- [The records]:
━━━━━━━━━━━━━━━━━━━━━━━━━━━━━━

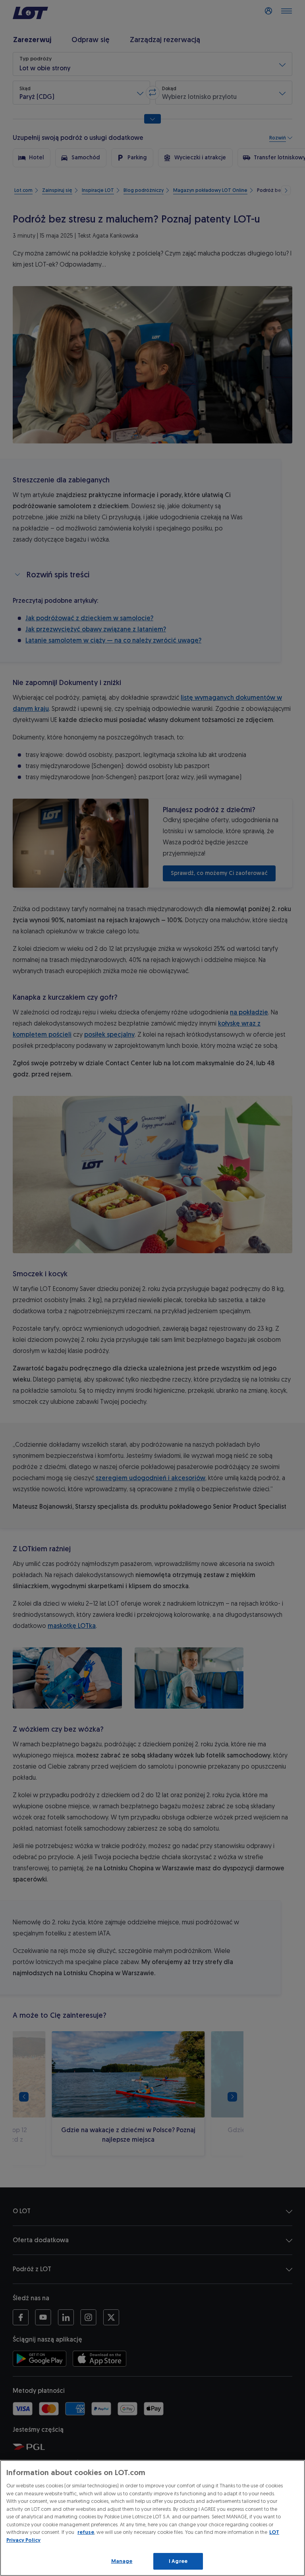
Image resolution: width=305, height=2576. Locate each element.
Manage (122, 2561)
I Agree (178, 2561)
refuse (85, 2532)
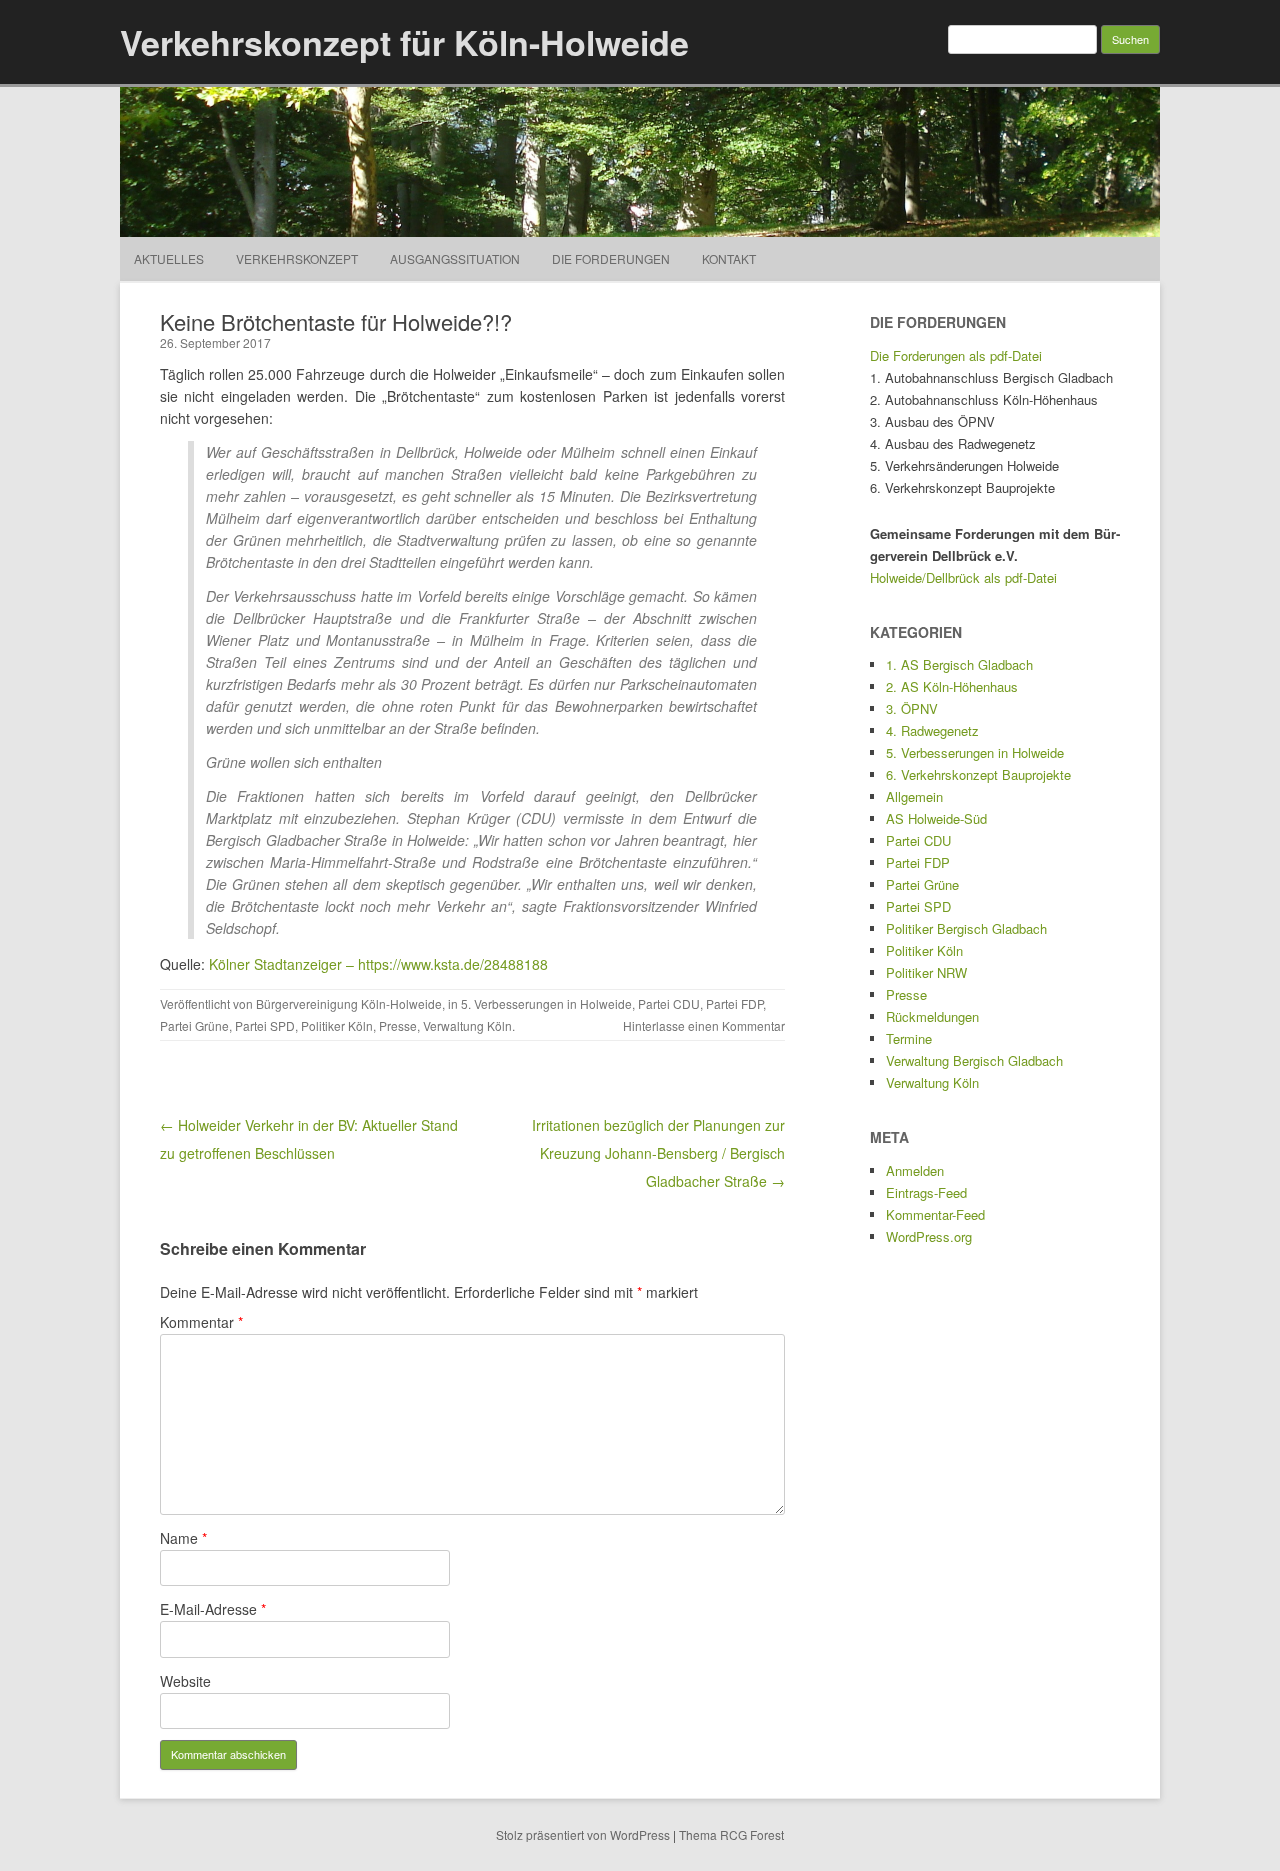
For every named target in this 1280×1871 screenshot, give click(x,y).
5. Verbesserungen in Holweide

━━━━━━━━━━━━━━━━━━━━━━━━━━━━━━

- [Exercise directions]:
Your copy should hold exactly the lines from the one with "Manage (122, 2561)" through the final line of the records, both ends included, and no pictures.

- [Your solution]:
Manage (122, 2561)
I Agree (178, 2561)
refuse (85, 2532)
For every named target in this 1280×1871 screenshot, give click(x,y).
5. Verbesserungen in Holweide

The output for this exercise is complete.